■ WHAT THE EXERCISE ASKS ■
In the passage about a hospital midwifery practice, what did the Pennsylvania Vital Statistics website change in 2015?

+++ EXCERPTED PASSAGE +++

The troubling thing here is that I sought out this hospital and, specifically, their midwifery practice, because I wanted a more supportive, responsible environment than the one we had at the original hospital.

Felicidad Garcia

While the original hospital had few issues with medical interventions, there was a slew of other issues, from catching a nurse stealing Fel’s pain meds to a neglectful attending doctor who, I believe, was responsible for Fel’s health deteriorating to the point it did. And they really struggled with “alternative families.”

Every time a nurse or doctor would come into the room, they would ask where Mommy was. If Fel happened to be elsewhere, I was with the baby, and indicated that I was Mommy, they’d say, “Oh, not you.” Filling out the legal paperwork around the baby’s parentage was disheartening. Instead of spaces for Parent 1 and Parent 2, the form was still labeled Mother and Father (inconsistent with the Pennsylvania Vital Statistics website, which updated its forms to be gender neutral in 2015).

So, upon switching to this new hospital with a midwifery staff beloved especially by other middle-class queer families in our peer group, the experience has been trying. Midwives are known for their belief in bodily autonomy and a woman’s right to choose, but I’ve often left appointments feeling like what I heard was, “Your body, your choice — unless your choice is a birth experience outside of our preferences.”

I was met with white woman after white woman who all cooled at any suggestion that I might be considering options other than vaginal birth.

People of higher socioeconomic status have the class privilege to be more educated about the birth process and have the time and resources to compare not just delivery options, but research related to birthing scenarios with lower "morbidity" outcomes (like how many complications you'll be looking at) and better overall outcomes. They’re in touch with the culture and advocacy around birth that working class women simply don’t often have the resources to consider.

At the same time, it feels like as you gain the privilege of more access and more education, there’s a reversal of values from prioritizing maternal outcomes to prioritizing newborn outcomes (not that, as a society, we were ever too concerned with maternal outcomes): the mother and her needs are less important if they’re not in perfect concomitance with what’s considered the gold standard of birth, no matter what the cost to her mind or body. And this privilege comes with the increased burden of maternal sacrifice, against all odds, for the ideal birth, feeding, and nutrition of a child; developmental milestones; and educational development — along with increased oppression toward and stigma against choices that are Other, made by parents who simply don’t have the time, money, desire, or ability.

I started making appointments with a different midwife each visit to see if I could find a better fit, glean more information, ask questions more comfortably. But I was met with white woman after white woman who all cooled at any suggestion that I might be considering options other than vaginal birth. Even the fact that I wanted an epidural was met with, “Well, you can make that decision later,” as if my decision was incorrect, hasty, and not educated enough.

It feels like as you gain the privilege of more access and more education, there’s a reversal of values from prioritizing maternal outcomes to prioritizing newborn outcomes.

Until I met Michelle, a black midwife — one of very few on staff. When I articulated my fears to her, she encouraged my ability to perform a vaginal birth, but didn’t push it. She said, “I’m here to support you, and we will do whatever makes you most comfortable.”

We talked about my anxiety, my depression, my worries about postpartum depression (PPD), my fears that I may not be able to breastfeed. She said, “Me too.” She told me she’d struggled with PPD and that she couldn’t breastfeed; more importantly, she told me that I would be OK, because she would be there for me every step of the way.

Her honesty and, I’m guessing, her breadth of experiences with a wider swath of humanity than the other midwives, made it clear that I could choose what felt right for me, because what’s right for me could only be right for my baby.

+++ SOURCE MATERIAL +++

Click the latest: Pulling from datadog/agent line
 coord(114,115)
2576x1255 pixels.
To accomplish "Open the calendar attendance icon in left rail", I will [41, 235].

+++

■ SOLUTION ■
It updated its forms to be gender neutral.